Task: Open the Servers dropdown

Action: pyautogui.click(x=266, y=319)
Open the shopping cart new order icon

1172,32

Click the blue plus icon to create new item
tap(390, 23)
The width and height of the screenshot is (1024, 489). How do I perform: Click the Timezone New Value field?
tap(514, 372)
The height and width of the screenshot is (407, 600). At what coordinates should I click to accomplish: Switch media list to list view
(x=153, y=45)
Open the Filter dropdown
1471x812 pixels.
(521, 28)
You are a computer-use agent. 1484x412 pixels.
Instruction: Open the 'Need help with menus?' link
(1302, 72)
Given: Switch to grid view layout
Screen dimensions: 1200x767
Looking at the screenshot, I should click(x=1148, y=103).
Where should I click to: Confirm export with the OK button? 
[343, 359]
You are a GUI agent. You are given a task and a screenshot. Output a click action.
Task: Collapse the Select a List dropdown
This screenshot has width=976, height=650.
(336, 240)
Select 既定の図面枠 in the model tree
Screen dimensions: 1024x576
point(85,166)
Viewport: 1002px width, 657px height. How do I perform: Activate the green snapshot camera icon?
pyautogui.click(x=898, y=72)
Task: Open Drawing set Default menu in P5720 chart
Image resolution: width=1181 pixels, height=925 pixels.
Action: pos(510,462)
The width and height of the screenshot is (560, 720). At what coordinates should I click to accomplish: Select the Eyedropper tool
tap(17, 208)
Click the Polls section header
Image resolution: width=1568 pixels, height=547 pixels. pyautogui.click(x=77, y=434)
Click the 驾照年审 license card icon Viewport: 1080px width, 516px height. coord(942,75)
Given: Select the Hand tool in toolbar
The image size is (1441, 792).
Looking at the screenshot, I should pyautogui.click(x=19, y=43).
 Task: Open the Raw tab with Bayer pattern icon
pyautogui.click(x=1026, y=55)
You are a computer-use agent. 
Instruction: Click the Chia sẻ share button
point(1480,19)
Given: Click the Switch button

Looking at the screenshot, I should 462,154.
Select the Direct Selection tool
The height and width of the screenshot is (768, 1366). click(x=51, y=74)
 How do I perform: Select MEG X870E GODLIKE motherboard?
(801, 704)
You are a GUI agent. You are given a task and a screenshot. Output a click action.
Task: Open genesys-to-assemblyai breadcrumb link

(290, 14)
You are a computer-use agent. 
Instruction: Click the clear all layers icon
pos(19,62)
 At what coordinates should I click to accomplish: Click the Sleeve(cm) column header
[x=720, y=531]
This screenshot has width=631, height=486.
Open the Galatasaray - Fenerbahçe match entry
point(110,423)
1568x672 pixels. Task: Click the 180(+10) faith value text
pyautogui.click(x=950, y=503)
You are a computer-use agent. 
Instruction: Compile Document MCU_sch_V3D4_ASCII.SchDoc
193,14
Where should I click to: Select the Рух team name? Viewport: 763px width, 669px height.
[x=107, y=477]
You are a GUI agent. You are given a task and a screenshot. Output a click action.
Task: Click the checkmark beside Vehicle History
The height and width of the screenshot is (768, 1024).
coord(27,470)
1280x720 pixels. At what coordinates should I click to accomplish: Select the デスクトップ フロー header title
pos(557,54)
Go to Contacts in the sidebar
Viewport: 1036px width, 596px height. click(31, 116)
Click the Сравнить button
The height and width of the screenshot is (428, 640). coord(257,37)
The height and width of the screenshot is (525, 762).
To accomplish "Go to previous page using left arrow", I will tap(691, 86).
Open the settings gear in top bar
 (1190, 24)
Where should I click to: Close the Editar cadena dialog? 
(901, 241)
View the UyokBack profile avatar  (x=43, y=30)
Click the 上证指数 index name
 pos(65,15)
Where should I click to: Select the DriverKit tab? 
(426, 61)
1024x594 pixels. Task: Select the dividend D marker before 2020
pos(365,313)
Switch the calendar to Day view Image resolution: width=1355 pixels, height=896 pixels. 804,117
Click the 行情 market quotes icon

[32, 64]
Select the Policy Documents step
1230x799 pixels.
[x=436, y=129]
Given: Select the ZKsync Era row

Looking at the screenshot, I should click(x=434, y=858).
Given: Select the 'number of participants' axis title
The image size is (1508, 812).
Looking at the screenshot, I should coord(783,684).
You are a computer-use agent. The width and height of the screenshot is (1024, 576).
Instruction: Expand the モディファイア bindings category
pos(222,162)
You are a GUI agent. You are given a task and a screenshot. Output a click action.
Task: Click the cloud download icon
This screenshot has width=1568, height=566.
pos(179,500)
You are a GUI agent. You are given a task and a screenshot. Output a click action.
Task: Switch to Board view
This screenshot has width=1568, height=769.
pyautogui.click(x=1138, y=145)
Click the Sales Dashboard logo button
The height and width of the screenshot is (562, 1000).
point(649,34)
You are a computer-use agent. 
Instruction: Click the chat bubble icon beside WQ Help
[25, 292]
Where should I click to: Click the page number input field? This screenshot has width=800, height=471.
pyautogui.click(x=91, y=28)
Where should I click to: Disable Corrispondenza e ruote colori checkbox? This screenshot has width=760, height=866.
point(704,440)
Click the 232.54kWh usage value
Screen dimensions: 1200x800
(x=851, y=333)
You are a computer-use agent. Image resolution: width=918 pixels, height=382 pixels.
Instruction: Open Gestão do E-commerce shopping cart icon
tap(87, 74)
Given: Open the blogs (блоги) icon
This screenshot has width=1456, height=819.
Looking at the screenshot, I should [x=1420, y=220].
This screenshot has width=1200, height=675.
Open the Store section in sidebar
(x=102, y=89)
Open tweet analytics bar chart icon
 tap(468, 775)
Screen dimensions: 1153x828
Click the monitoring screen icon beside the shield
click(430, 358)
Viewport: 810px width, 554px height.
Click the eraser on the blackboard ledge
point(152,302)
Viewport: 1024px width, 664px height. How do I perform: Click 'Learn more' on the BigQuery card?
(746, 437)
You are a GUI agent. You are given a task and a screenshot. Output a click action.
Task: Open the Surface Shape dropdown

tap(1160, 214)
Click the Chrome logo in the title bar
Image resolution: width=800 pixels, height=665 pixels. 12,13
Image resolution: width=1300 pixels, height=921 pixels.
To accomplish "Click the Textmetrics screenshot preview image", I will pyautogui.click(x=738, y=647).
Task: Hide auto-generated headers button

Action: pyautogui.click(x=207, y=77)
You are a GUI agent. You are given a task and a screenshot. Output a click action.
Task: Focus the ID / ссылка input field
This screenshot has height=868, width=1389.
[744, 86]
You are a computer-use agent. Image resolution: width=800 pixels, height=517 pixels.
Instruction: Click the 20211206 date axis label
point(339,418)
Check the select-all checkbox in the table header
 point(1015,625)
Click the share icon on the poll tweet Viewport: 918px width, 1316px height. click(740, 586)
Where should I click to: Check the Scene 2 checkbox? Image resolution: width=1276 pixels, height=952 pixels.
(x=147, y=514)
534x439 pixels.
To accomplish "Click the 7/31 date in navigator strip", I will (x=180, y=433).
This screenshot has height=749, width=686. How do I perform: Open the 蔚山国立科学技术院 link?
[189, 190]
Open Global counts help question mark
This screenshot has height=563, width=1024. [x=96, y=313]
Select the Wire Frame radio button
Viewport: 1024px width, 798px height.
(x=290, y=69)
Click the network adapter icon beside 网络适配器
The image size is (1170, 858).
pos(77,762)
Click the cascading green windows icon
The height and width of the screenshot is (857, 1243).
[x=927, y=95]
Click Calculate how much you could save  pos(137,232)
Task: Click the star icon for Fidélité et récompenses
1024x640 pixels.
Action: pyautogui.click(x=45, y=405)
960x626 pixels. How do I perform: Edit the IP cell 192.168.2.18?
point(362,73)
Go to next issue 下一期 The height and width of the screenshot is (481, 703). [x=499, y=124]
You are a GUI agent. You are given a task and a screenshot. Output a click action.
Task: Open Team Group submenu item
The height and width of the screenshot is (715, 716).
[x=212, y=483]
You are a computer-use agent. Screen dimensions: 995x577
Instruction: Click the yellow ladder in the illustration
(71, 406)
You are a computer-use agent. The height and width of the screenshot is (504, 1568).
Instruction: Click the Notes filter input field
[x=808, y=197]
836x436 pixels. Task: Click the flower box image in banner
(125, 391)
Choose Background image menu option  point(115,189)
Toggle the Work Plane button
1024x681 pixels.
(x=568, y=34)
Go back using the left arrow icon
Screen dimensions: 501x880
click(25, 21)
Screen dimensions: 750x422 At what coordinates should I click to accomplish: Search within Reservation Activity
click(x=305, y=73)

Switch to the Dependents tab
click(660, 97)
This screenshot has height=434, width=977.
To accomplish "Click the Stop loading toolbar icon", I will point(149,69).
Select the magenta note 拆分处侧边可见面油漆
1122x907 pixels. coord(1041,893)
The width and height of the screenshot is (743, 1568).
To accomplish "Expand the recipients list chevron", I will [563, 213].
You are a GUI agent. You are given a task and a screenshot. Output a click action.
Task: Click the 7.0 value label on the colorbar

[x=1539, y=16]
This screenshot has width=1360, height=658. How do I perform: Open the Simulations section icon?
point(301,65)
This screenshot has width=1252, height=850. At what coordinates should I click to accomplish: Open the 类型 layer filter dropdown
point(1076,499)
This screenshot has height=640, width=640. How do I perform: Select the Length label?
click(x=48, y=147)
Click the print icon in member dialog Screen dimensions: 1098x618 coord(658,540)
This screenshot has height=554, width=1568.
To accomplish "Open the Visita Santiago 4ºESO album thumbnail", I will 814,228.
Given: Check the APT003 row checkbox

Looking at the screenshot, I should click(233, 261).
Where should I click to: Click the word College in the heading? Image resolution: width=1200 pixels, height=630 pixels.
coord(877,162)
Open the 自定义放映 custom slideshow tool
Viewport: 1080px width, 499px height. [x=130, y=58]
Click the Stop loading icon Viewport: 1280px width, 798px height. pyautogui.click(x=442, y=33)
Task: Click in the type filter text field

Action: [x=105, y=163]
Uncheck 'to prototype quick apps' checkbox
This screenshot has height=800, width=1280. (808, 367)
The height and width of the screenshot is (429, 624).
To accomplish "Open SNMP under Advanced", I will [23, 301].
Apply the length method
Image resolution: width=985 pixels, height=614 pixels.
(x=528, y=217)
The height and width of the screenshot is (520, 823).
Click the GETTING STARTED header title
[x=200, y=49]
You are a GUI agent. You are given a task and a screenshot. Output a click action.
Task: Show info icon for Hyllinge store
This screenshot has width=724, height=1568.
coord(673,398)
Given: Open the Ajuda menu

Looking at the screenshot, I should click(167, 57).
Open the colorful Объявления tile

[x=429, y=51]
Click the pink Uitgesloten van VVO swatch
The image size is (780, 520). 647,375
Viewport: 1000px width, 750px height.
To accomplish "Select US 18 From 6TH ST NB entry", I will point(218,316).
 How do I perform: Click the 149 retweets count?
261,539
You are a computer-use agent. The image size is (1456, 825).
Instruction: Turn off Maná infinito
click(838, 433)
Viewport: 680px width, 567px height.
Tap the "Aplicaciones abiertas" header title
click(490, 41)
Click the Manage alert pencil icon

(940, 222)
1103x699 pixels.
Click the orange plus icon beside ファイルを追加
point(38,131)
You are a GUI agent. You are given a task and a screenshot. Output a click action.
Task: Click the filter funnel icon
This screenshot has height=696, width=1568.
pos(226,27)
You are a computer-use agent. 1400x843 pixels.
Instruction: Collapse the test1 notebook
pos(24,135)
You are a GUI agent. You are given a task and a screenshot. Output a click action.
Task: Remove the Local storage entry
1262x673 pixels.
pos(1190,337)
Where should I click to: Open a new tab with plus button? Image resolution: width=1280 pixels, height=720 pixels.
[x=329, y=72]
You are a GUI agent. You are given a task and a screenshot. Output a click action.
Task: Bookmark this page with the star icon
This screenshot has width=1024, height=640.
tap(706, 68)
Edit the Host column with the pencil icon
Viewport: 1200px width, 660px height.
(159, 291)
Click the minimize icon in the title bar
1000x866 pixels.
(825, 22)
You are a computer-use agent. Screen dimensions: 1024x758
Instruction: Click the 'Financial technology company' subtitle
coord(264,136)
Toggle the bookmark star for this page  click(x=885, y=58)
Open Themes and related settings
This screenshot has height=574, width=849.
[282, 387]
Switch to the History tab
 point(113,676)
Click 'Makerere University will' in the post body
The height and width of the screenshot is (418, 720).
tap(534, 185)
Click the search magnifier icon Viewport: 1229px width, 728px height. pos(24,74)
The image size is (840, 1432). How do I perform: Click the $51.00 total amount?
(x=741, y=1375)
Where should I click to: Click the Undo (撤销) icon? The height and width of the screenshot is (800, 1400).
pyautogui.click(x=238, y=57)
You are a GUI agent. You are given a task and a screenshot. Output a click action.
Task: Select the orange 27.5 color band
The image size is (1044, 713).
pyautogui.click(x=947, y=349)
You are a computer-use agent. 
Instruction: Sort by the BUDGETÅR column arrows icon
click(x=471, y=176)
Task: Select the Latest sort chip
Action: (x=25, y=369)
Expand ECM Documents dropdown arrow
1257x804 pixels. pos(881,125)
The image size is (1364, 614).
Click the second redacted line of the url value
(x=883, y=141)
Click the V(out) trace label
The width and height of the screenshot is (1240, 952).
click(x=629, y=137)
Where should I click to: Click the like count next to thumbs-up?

-*-

What you have to do: What lines of the preceding data include the string "toolbar"? Pull them out.

Solved exercise:
Given: Select the Hand tool in toolbar
To accomplish "Click the Stop loading toolbar icon", I will point(149,69).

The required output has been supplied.